Just took a nice scenic 3.5 hour round trip to Manhattan and back, got some stuff.
Oh, CubePro isn’t the most movable benchtop 3D printer as I remember.
(I have tested CubePro Duo 1,5 years back and it was quite a nightmare. Any plan of conversion/total upgrade?)
That’s the only plan. Heated bed, new controllers, and hotends. The Pro should become my new ABS printer. The regular, I am not sure yet. Maybe I will do some multiple head tool changer stuff on it.
man those printers are piles of crap. But id love one to re-control like this.
The rigid structure of CubePro is potential platform for CNC. 
I wouldn’t say so. I have real CNC’s with ballscrews and Nema 23’s on all axes. I still have to be careful cutting aluminum there. I do need an enclosed printer for ABS. So this will be for that.
man, where do you manage to find things like this? It would be so cool to work on a random printer and bring it to life, but I’m way to busy upgrading my simple metal 
I honestly have no idea. I’ve gotten some stuff from the awesome community members. The guy I got these from was my neighbor at Maker Faire.

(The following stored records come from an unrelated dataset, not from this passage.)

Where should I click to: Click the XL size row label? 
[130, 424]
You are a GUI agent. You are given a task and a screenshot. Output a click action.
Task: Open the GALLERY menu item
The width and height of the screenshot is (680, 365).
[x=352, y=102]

@raykholo nice! Well gl on the upgrade👌
Those one are beasts to move, but they are pretty rigid and make a great retrofit base 
I’ve been talking to Brian about a ball-screw printer build to see how viable it is. Any thoughts? I’d probably do a multi- mount for Cnc… maybe diode laser. Make it air tight.
Brook
@Brook_Drumm the thoughts I have seen floating around on this are that screw driving machines in general cannot get to the required speeds for 3D printing.
With ballscrews, I disagree. I think you should get a 3040 CNC frame off eBay, just make sure it is the ballscrews kind and not the trapezoidal screw. Put Nema 23’s, a 24v psu, a control board (a 32 bit with high current drivers), and you’ll need to rig a plate onto it for your print surface and an extruder head instead of spindle.
You won’t have a lot of usable Z at first, but see how fast you can go.
That said, what problem are you trying to solve/ what limitation are you running into with belts?
The main benefit I can see from ball screws is ringing should be greatly reduced. Your much more likely to see backlash unless you get nuts with oversized balls or double nuts for preload though. More weight too. It’s totally doable though.
I have ballscrews just sitting around. Saw them yesterday. Just wanting to play around with them. I guess the idea would be a combo 3d printer / Cnc. Again, just for fun. I like to noodle on fun stuff in between serious work 
Brook
Gt3 belts from Gates will also eliminate ringing 
@raykholo
There many types of ballscrews with different lead [ lead is the linear dstance covered by the nut in 1 full rotation of the screw] common trapezoidal leadscrews have 8 mm lead which translates to 400 steps per mm in contrast 16 teeth pulley coupled with gt2 belt has 100 steps per mm .lesser the no of steps per mm faster it can move i’m not so familiar with ballscrews but i saw many leadscrews with 5mm lead which means it’s slower than the leadscrews? which ballscrews should i look for more then 8mm lead?
So… I actually think I can move my ballscrew CNC with 4mm lead ballscrews fast enough for what I was thinking.
8mm lead leadscrews just make a lot of noise when you try to spin them that fast.
I think an 8mm lead ballscrew, if such a thing exists, might be wonderful for such an application.
@Brook_Drumm check out the BOXYZ
@raykholo i have seen high-helix screws with as much as 50mm of travel per rotation. I was looking at these for an openpnp i guess the question is how fast do you want to move
A typical print speed for me is 60-85mm/s and travel at 100-150 mm/s.